===== Data =====

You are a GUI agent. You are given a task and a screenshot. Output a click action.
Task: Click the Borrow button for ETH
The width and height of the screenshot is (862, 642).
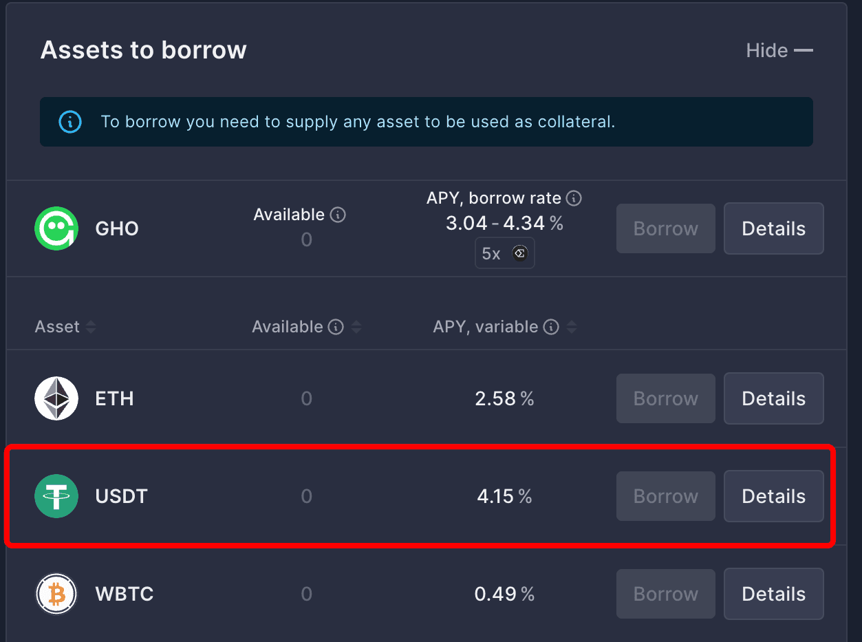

=====
===== Data =====

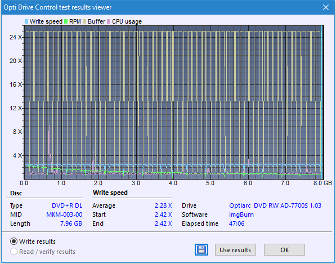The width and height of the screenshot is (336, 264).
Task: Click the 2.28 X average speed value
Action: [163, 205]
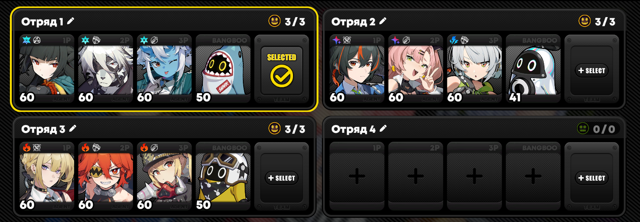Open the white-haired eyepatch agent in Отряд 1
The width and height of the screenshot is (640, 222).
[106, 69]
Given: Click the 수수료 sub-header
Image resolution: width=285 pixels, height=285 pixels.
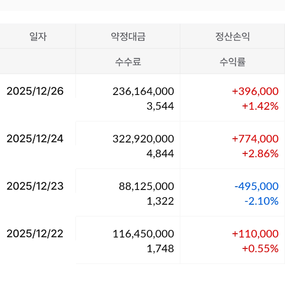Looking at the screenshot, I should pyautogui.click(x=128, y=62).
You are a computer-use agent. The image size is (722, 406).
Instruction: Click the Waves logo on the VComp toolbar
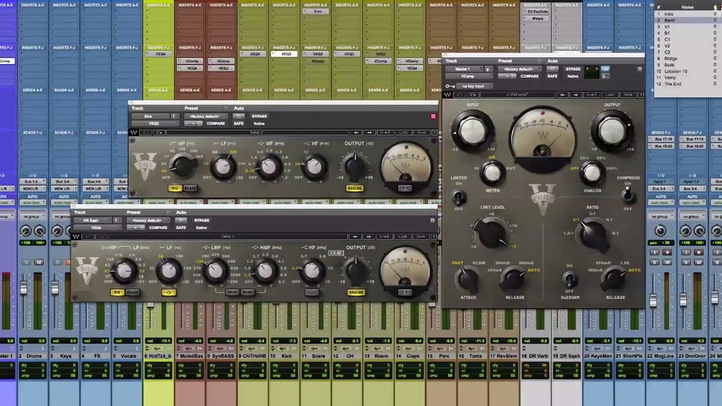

=====
===== Data =====

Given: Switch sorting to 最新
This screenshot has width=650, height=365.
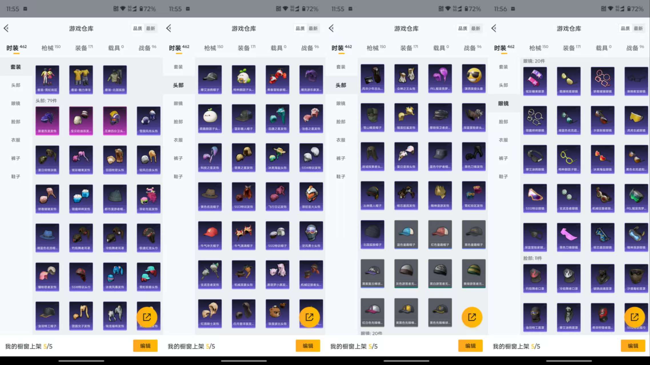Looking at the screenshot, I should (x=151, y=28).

=====

» **Exercise directions**: Reproduce the items above verbatim, starting with the line that contains "The width and height of the screenshot is (336, 264)." and ending with the line that contains "Instruction: Click the", both of those lines included. Leave the pictures out.

» **Response to the exercise**:
The width and height of the screenshot is (336, 264).
Task: Click the 2.28 X average speed value
Action: [163, 205]
Open the white-haired eyepatch agent in Отряд 1
The width and height of the screenshot is (640, 222).
[106, 69]
Given: Click the 수수료 sub-header
Image resolution: width=285 pixels, height=285 pixels.
Looking at the screenshot, I should pyautogui.click(x=128, y=62).
You are a computer-use agent. The image size is (722, 406).
Instruction: Click the Waves logo on the VComp toolbar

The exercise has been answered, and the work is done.